### About this task
In the copy, include every record below exactly as it appears, but no pictures.

### Material to process
################
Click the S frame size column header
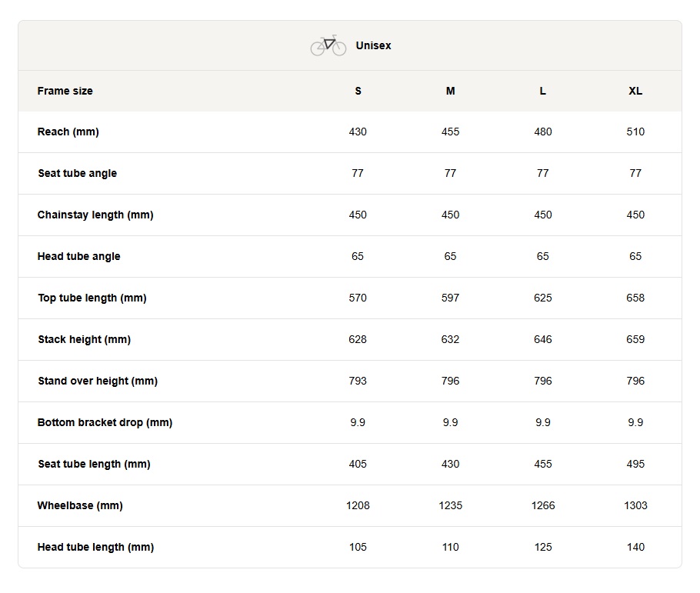 pos(358,91)
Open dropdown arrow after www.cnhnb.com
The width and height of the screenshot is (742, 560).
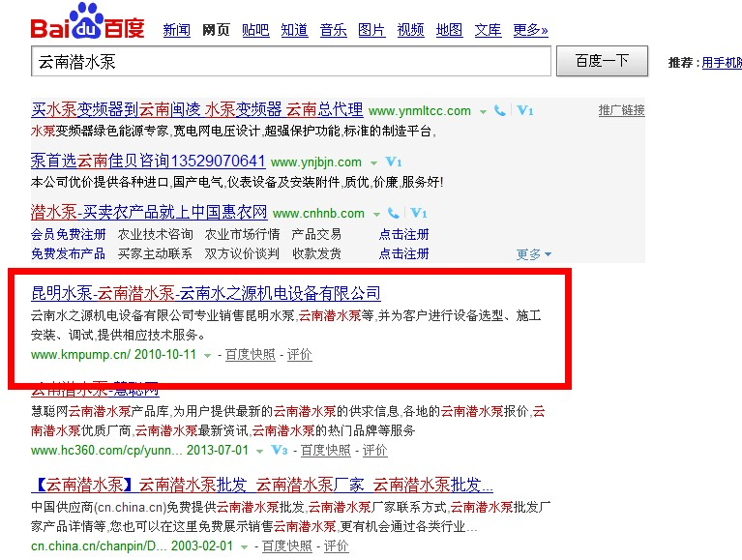(376, 215)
################
### Your response
Click the S frame size column header
 pos(358,91)
Open dropdown arrow after www.cnhnb.com
The width and height of the screenshot is (742, 560).
(376, 215)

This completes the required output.